Exercise objective
Once the line containing "You are a computer-use agent. The image" is found in the records below, return it and each following line exactly, up to and including the line containing "is (571, 1138).", and nothing else.

The data
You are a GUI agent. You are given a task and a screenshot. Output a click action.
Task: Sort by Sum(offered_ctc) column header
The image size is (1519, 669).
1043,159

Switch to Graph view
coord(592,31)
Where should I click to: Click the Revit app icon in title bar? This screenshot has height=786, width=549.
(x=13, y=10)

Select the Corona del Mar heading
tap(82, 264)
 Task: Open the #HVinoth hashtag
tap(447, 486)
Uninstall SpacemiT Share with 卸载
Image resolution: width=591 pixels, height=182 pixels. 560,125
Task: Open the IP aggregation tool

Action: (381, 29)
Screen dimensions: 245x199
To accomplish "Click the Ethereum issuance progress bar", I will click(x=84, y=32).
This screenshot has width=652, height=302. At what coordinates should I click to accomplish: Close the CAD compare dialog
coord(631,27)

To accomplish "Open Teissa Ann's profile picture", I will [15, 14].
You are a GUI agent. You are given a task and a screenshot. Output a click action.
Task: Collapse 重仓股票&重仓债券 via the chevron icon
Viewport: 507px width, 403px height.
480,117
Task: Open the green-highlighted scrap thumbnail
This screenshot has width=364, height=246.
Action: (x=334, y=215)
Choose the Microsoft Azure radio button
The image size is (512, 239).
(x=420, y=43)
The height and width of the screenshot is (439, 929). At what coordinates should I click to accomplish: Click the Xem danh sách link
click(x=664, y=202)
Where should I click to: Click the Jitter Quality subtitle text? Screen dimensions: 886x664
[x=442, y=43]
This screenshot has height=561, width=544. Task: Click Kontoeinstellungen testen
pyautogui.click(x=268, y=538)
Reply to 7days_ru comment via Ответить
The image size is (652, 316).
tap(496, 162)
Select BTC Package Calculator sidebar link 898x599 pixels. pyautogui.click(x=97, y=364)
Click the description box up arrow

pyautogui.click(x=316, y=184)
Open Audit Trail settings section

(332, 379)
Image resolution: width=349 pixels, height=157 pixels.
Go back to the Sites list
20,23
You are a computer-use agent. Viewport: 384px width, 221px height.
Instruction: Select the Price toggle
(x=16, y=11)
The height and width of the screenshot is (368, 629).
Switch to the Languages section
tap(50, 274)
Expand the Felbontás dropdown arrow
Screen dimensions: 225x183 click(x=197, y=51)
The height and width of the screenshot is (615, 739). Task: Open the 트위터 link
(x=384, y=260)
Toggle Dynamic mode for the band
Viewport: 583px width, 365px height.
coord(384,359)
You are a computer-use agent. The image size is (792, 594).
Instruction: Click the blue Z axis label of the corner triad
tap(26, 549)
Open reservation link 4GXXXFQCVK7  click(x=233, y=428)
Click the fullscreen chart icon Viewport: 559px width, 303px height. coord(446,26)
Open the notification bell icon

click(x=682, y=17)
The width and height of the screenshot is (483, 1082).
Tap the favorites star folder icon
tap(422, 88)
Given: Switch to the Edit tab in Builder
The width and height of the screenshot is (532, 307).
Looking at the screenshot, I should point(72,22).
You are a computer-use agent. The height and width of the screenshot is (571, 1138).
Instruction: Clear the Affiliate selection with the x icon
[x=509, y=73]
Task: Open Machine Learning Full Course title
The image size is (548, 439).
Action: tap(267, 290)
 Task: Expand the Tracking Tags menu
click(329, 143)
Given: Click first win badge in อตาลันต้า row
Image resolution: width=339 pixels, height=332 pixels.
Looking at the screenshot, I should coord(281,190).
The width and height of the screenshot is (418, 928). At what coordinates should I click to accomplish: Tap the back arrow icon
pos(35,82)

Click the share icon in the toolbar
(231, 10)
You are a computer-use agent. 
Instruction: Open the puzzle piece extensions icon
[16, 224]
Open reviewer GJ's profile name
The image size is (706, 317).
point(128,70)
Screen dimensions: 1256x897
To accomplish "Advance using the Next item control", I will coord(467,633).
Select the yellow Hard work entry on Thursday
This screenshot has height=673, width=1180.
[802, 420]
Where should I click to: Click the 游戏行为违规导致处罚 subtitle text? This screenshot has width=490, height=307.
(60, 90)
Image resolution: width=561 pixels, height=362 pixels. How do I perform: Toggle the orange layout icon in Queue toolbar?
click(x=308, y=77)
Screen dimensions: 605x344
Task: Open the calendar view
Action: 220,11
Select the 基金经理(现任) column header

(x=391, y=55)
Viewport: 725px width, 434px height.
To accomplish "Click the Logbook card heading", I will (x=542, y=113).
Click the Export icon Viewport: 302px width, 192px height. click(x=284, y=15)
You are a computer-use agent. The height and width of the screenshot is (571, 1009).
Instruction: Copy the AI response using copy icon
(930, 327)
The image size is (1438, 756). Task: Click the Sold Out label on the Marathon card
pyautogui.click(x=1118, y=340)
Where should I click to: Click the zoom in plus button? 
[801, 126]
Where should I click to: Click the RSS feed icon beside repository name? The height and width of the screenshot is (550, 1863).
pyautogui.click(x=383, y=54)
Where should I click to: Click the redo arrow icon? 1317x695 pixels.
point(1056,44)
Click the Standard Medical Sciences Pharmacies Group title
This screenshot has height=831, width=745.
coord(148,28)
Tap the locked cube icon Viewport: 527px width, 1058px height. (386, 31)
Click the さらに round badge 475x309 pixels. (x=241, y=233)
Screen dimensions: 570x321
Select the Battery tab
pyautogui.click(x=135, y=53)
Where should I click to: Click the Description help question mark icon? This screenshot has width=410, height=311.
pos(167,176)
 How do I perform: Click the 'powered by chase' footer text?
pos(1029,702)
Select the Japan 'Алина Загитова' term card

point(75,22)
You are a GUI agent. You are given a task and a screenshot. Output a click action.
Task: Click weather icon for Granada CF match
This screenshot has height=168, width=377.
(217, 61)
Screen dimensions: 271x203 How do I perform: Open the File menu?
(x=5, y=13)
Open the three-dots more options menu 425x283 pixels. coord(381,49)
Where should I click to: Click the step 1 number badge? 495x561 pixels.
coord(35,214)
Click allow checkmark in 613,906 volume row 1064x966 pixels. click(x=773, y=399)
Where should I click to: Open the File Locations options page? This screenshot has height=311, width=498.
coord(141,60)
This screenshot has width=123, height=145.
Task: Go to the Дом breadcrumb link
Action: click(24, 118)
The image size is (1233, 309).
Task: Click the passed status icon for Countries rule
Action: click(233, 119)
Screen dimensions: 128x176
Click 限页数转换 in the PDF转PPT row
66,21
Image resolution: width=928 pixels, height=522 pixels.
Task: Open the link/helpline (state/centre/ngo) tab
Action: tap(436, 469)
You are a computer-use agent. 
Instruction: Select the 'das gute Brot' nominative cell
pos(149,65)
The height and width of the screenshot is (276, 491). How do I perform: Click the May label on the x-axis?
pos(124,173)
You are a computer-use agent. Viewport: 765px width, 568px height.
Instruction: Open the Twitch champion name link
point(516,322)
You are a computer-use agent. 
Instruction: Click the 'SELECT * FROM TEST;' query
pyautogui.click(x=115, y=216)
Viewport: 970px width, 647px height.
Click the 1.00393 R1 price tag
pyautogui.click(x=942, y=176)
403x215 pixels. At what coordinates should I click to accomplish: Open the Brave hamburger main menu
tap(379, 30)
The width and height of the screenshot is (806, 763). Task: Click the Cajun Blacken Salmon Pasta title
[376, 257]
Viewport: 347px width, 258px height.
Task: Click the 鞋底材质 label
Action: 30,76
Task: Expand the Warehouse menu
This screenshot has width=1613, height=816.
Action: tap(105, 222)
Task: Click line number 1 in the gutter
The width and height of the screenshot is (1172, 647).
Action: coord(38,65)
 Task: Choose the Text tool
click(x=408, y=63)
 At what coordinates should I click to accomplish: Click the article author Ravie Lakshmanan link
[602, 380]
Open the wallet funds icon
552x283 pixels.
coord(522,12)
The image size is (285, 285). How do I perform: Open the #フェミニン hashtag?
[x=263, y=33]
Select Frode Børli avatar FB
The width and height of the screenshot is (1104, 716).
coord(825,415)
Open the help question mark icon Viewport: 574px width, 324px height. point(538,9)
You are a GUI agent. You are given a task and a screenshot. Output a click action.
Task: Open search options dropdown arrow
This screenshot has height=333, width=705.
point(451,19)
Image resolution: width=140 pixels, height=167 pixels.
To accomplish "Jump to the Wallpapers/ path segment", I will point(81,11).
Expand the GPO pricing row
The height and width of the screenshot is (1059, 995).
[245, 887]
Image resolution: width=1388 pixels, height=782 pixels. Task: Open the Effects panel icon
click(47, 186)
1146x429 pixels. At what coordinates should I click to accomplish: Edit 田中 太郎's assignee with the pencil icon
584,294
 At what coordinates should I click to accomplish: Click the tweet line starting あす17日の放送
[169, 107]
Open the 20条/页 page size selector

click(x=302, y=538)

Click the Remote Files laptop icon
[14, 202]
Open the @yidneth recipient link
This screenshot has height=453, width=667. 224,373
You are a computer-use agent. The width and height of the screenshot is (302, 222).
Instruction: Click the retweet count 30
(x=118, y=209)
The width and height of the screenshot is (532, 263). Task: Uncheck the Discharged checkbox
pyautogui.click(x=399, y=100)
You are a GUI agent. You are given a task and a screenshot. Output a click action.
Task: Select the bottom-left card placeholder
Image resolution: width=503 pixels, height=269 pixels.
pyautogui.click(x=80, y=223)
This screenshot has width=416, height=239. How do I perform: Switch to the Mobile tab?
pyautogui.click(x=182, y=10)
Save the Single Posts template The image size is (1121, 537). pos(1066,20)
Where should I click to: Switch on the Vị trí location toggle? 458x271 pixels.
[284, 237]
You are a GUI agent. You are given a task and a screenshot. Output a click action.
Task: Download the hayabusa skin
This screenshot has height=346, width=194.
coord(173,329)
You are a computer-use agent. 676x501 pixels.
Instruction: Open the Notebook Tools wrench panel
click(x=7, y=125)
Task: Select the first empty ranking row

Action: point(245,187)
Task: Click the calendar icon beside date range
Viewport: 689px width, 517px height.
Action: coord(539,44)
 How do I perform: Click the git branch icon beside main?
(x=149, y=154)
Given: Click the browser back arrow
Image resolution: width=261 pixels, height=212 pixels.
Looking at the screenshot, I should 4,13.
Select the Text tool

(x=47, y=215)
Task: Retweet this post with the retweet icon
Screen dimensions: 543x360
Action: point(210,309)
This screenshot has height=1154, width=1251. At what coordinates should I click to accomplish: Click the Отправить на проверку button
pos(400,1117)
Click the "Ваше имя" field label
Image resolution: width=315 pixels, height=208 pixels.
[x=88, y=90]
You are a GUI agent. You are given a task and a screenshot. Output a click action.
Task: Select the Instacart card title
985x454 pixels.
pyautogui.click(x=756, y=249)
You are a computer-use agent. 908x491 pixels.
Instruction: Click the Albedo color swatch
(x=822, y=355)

Exercise result
You are a computer-use agent. The image size is (792, 594).
Instruction: Click the blue Z axis label of the corner triad
tap(26, 549)
Open reservation link 4GXXXFQCVK7  click(x=233, y=428)
Click the fullscreen chart icon Viewport: 559px width, 303px height. coord(446,26)
Open the notification bell icon

click(x=682, y=17)
The width and height of the screenshot is (483, 1082).
Tap the favorites star folder icon
tap(422, 88)
Given: Switch to the Edit tab in Builder
The width and height of the screenshot is (532, 307).
Looking at the screenshot, I should point(72,22).
You are a computer-use agent. The height and width of the screenshot is (571, 1138).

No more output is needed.